Cult films: trying to be a cool kid · Film Talk

Cult Films: Trying to be a cool kid (The Warriors)

Ah to be a cool kid who knows all the cult film references and pop culture quotes. I’ve realised from talking to some film buffs lately that I’ve simply not seen enough cult films. I’m already three quarters of the way into a yearlong challenge to watch more films made before I was born to tackle a lack of varied viewing there (currently at 40 watched). So I’m starting this a little early but once a month I’m going to tackle a cult film from this list:-

Starting with one I have seen and love to ease me in:- The Warriors (1978) 


It was my Dad who got me into this film. I’ve grown up with him loving and re-watching this and although it took a while to make me a convert (teens are stubborn and don’t always like liking the same things as their parents), it was so worth it once I did. Plus I recently found out that they had a Warriors day on Coney Island last month that I wish I could have gone to. Among numerous mentions in other media (including the band Mock Turtles naming their biggest song ‘Can you dig it’), this film even had its own game in 2005, though sadly I’ve not been able to find a copy yet.

Harbouring one of my favourite opening sequences to a movie, The Warriors cuts to the chase quickly. It’s neon lights at first, the wonder wheel the first thing we see. Then it’s the subway journey, we see the Warriors, and the other gangs getting ready. The one on one conversations between the Warriors help us understand what’s happening. It’s cleverly done with music that gets you excited for what’s to come. The opening does a great job of hyping up the conclave, much like such an occurrence would have been spoken about in person. Already you can you’re getting a stylised looking film, with lots of attention to detail. I love getting to see the different gangs and their outfits.

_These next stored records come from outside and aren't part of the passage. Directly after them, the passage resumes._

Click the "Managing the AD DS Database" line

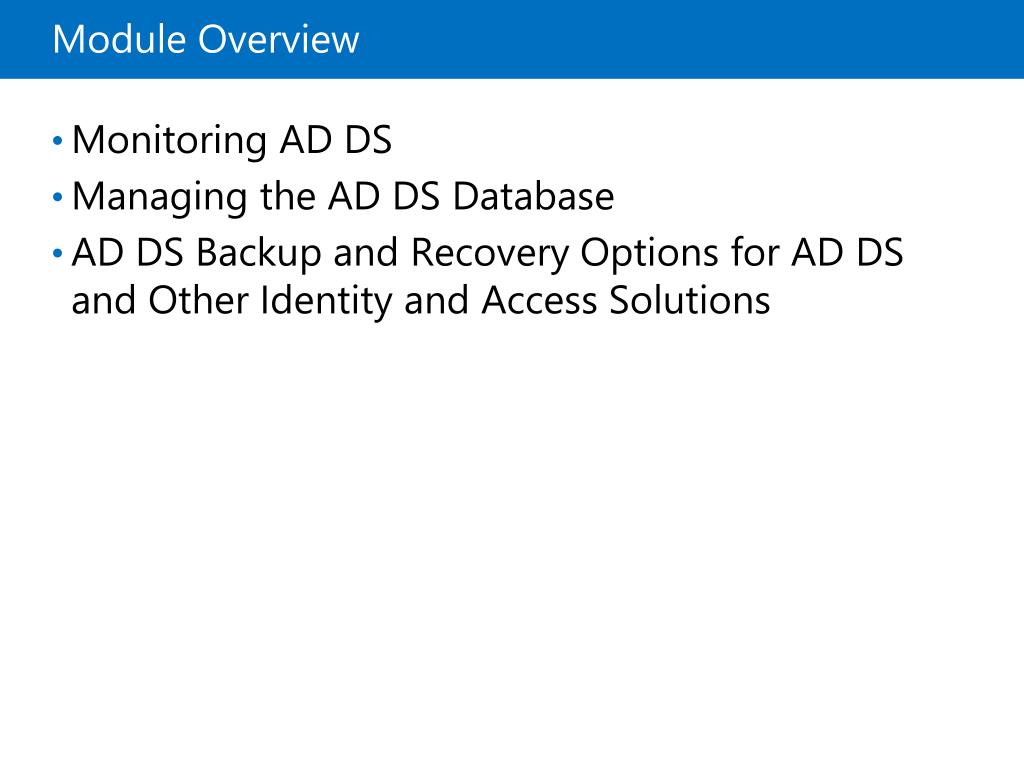(343, 197)
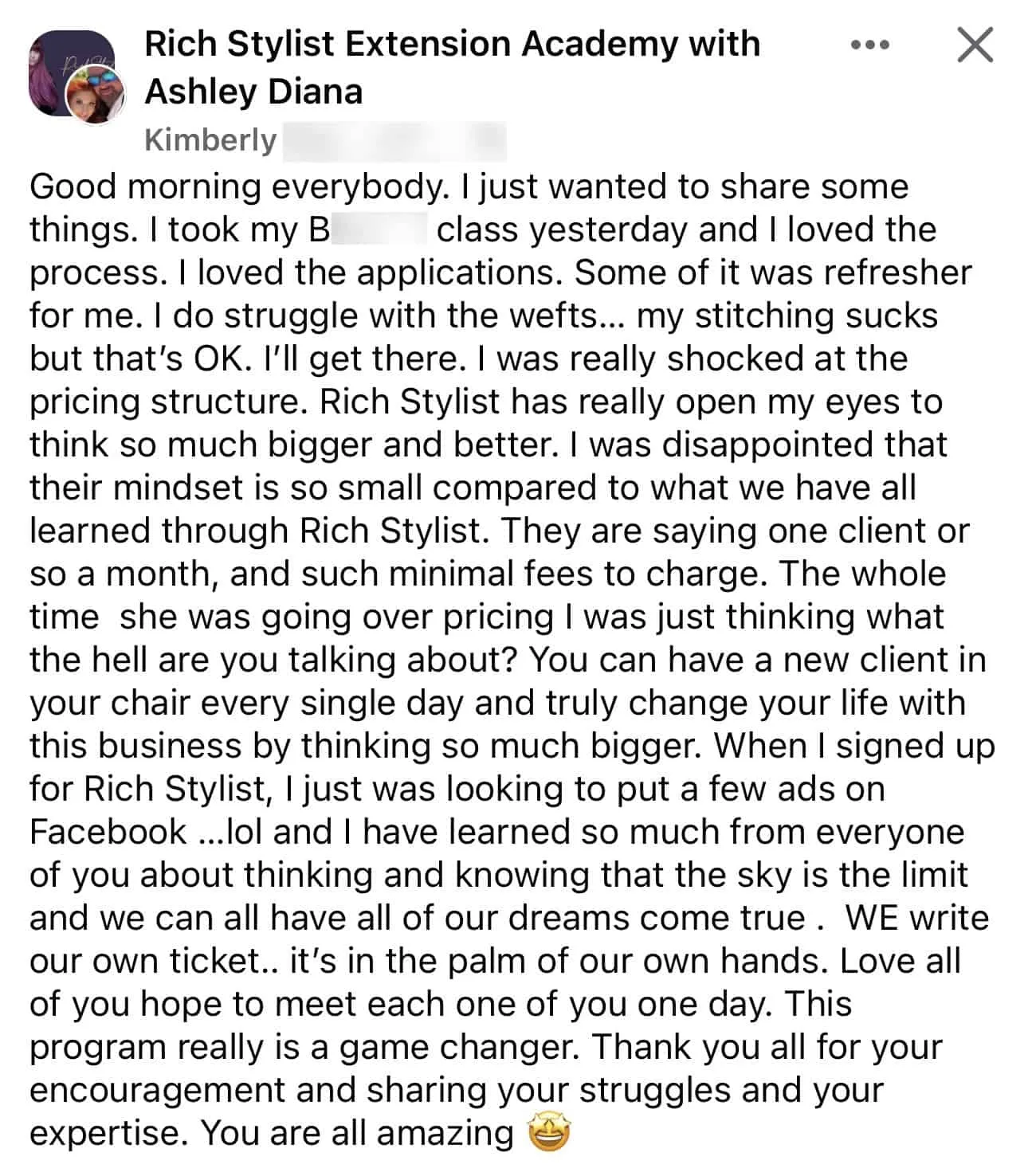Click 'my stitching sucks' phrase

pyautogui.click(x=787, y=316)
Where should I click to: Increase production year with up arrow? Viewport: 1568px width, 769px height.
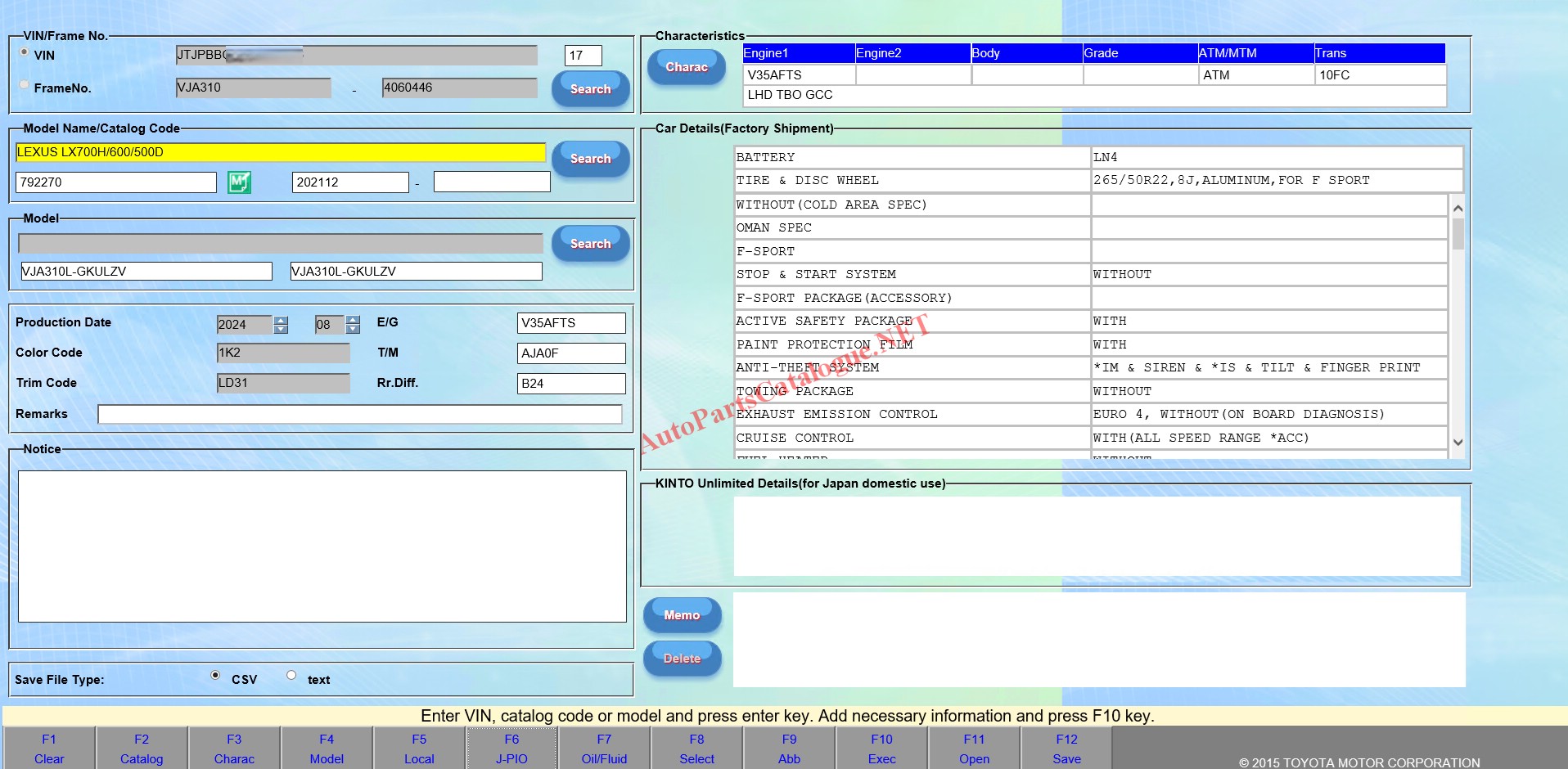click(x=281, y=320)
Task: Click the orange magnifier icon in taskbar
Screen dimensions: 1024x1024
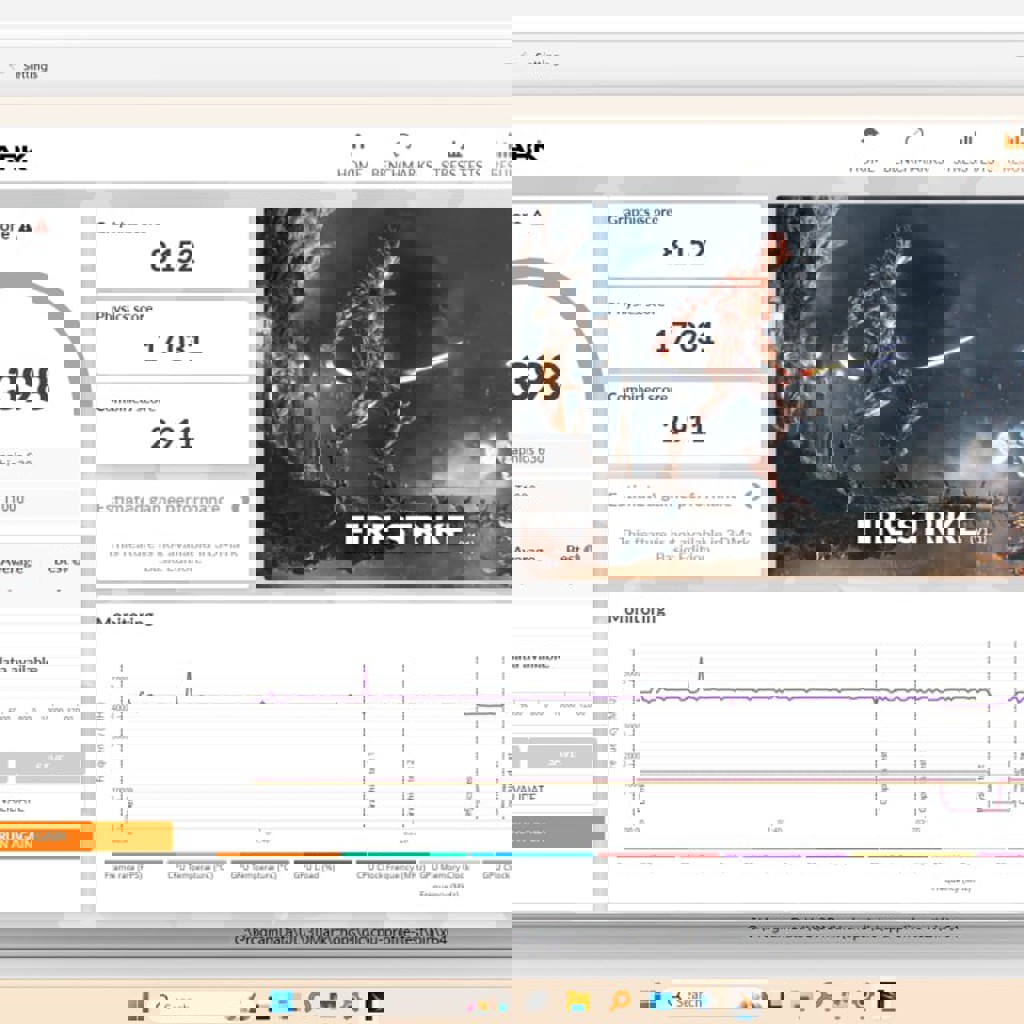Action: click(619, 1001)
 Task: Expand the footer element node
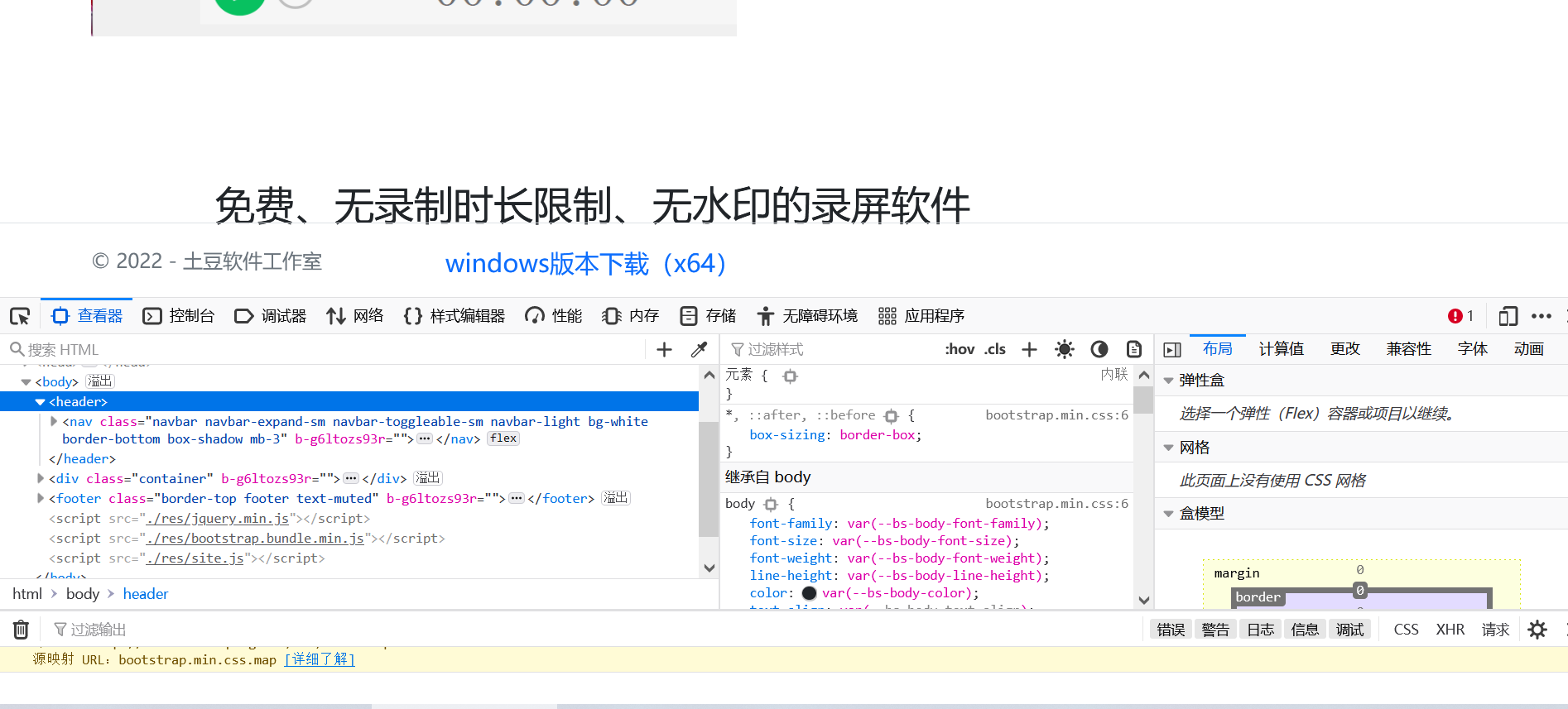point(41,498)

The conclave scene must have been a challenge to shoot but also incredibly exciting. There’s what feels like a genuine buzz to the scene and not least as soon as Cyrus begins talking. The main man lives up to the hype too, Roger Hill has a pretty brilliant voice and gets some of the best lines too, ‘Can you count, suckers?’ and the aforementioned rallying cries of ‘Can you dig it?’. What happens at the conclave sets up the rest of the film and it’s not one you could say suffers from slow pacing.

One of my favourite things about sitting back and re-watching this again was appreciating how brilliantly the film intertwines the soundtrack as part of the story by having it as though a radio DJ with a sultry voice and ulterior motives is choosing it. It’s a part narration as such, a way of helping us understand what the Warriors are up against before they do.

The cast all do a great job, particularly as none were very well known about the time. I really like Dorsey Wright as Cleon as well, even though ultimately we don’t see a lot of him. It’s interesting how Michael Beck developed into the lead, he makes a very commanding war-leader as Swan. Just the right amount of serious, brooding nature in his acting. The chemistry he shares with Deborah Van Valkenburgh who plays Mercy looks genuine. Their onscreen relationship is really interesting. How it develops over the course of the film. Swan doesn’t seem to be a words kind of man which appears to perplex Mercy somewhat, so when he stops her playing with her messy hair on the subway (when the dressed up couples are judging her) it’s rather touching. His way of saying she looks beautiful anyway. Then the flower scene of course is just lovely. Heck, i was rooting for these two.

The scenes  where The Warriors have to face off with rival gangs are incredibly entertaining. My person favourite might be the scene where the baseball crew appear, it’s brilliant. Though the run-in in the toilets with the roller skaters is equally entertaining. As are the Lizzies of course! I love their approach which is subtle and cunning in comparison to their male counterparts. Of course the end scene back on Coney Island is iconic. The hatred we’ve been building up for the Rogues escalates with the excellent but chilling battle cry of ‘Warriors, come out to plaaaaay-i-ay’. It’s a fitting ending to a very enjoyable ride.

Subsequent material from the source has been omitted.